Kefir, 12 haftaya kadar alındığında çoğu yetişkin için genellikle güvenlidir. Özellikle ilk tüketilmeye başlandığında şişkinlik, mide bulantısı, bağırsak krampları ve kabızlık gibi yan etkilere neden olabilir. Bu yan etkiler genellikle sürekli kullanımla ortadan kalkar (15).
Bazı araştırmalar, kefirin içindeki probiyotiklerin bağırsak sağlığını destekleyebileceğini ve bu sayede ishal belirtilerini hafifletebileceğini göstermektedir (16).
Kefirin doğrudan uyku getirdiğine dair yeterli bilimsel kanıt bulunmamaktadır. Yine de sindirimi kolay ve yatıştırıcı bir içecek olması nedeniyle bazı bireylerde rahatlatıcı bir etki yaratabilir. Ancak bu etki kişiseldir ve genellenemez (17).
Bazı çalışmalar, kefirin dahil olduğu süt ürünleriyle zenginleştirilmiş diyetlerin kilo değişimi üzerindeki etkilerini incelemiştir.
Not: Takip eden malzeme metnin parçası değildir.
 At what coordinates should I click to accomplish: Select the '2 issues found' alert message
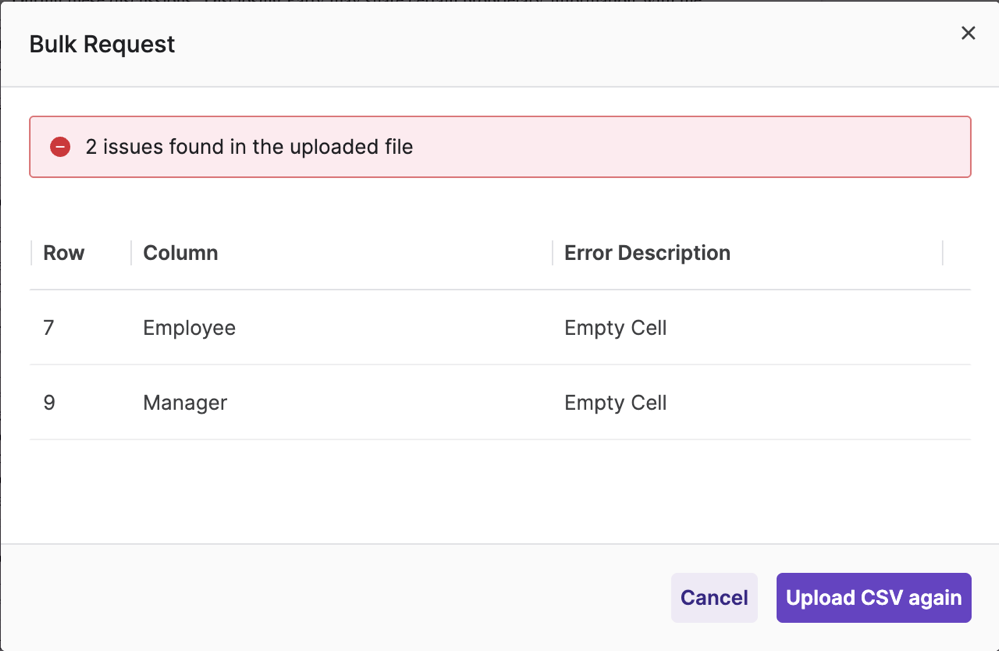click(x=249, y=147)
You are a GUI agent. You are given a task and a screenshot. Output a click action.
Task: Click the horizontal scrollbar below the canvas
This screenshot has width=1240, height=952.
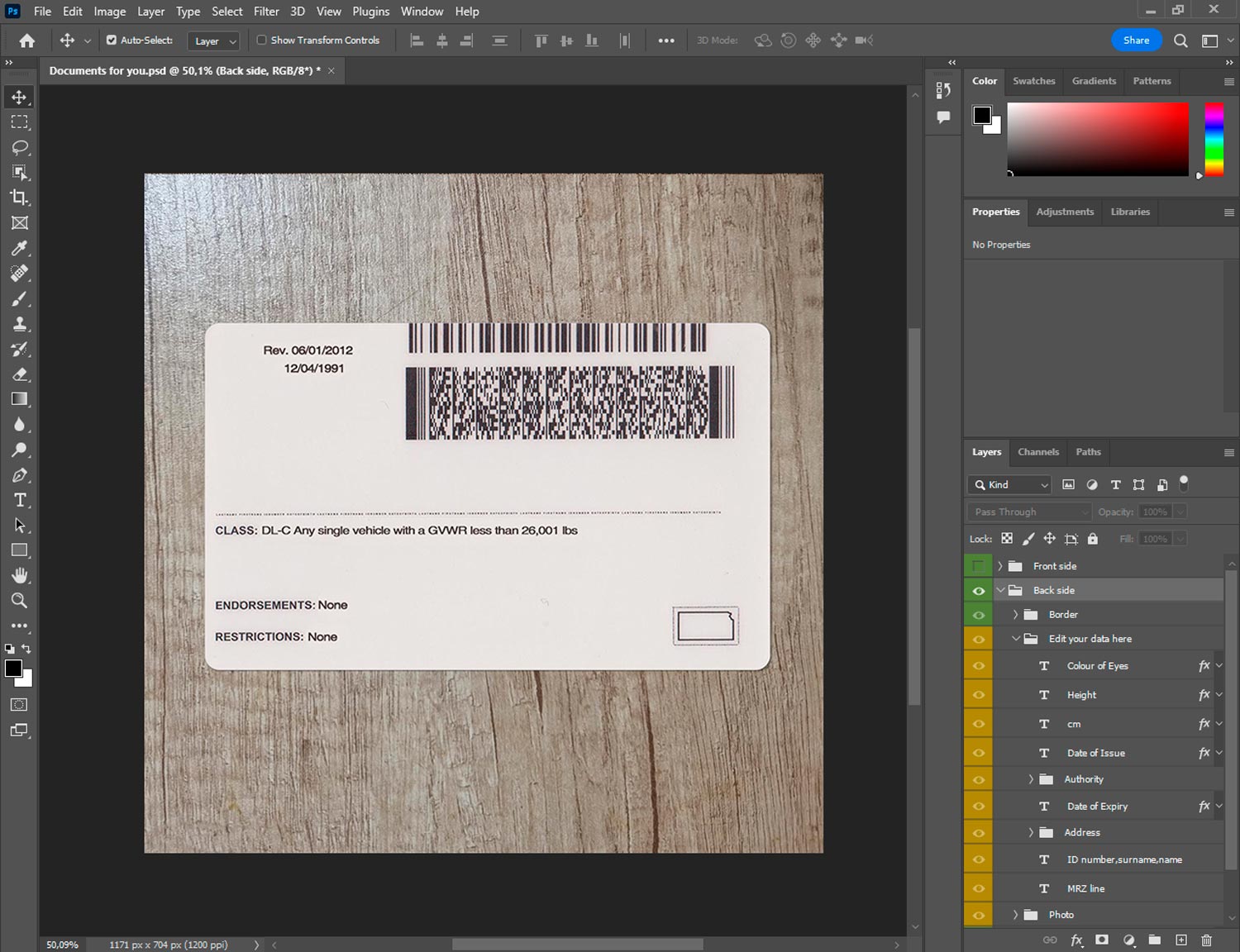(577, 944)
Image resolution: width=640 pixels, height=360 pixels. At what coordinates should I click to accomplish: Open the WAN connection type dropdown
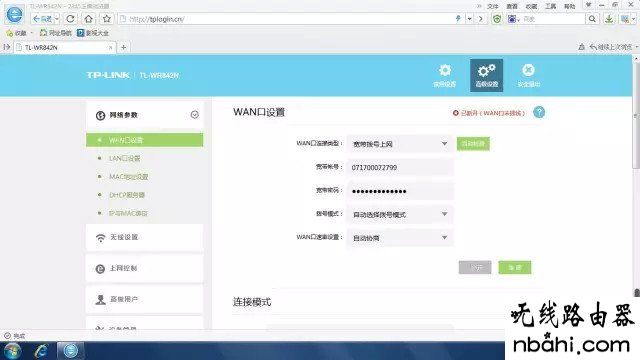400,144
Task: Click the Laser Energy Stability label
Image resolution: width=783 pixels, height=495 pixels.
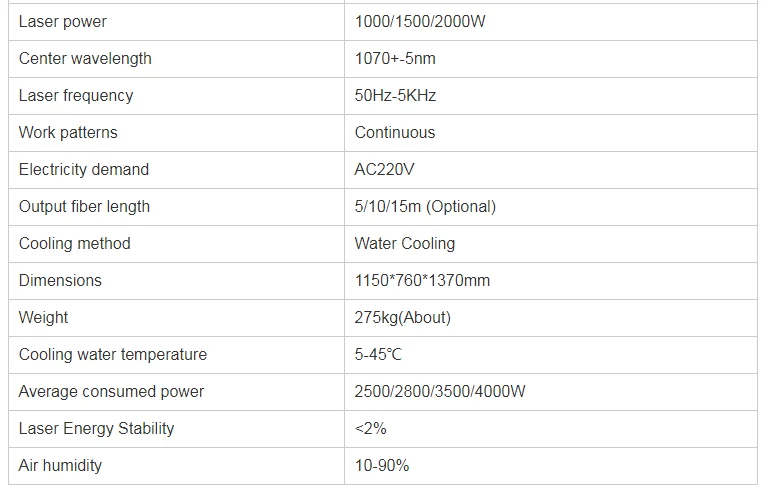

Ancak yalnızca kefir tüketiminin doğrudan kilo kaybına neden olduğunu söylemek için yeterli bilimsel kanıt yoktur (9).
Kefir fermente bir ürün olduğu için bazı kişilerde gaz veya şişkinlik gibi sindirim belirtileri gözlemlenebilir. Ancak bu durum herkes için geçerli değildir ve kişisel sindirim sistemine bağlı olarak değişkenlik gösterir (17).
Kefir tüketiminin doğrudan boy uzamasına neden olduğuna dair bilimsel bir kanıt bulunmamaktadır. Boy uzunluğu büyük ölçüde genetik faktörlere ve genel çocukluk dönemi beslenmesine bağlıdır (17).
Günde yaklaşık 200-300 ml taze süt kefiri (1 su bardağı) içilmesi tavsiye edilir. Su kefiri ise 350 ml yani yaklaşık 1,5 su bardağı kadar tüketilebilir (18).
Kefir için ideal süt sıcaklıği 22 ile 25 derece arasındadır. Kefir taneleri sütü 20-29 derece arasında iyi bir şekilde fermente edebilir (19).
Günün ilk öğünü olan kahvaltıda kefir içilebilir. Kahvaltıda kefir tüketmek gün boyu sindirim sisteminizin daha iyi çalışmasına yardımcı olabilir (7).
Kefirin böbrek taşına iyi geldiği hakkında kanıtlanmış bir araştırma bulunmamaktadır.
Not: Herhangi bir sağlık sorununuz var ise gıda takviyelerini kullanmadan önce doktorunuza danışmanızı tavsiye ederiz.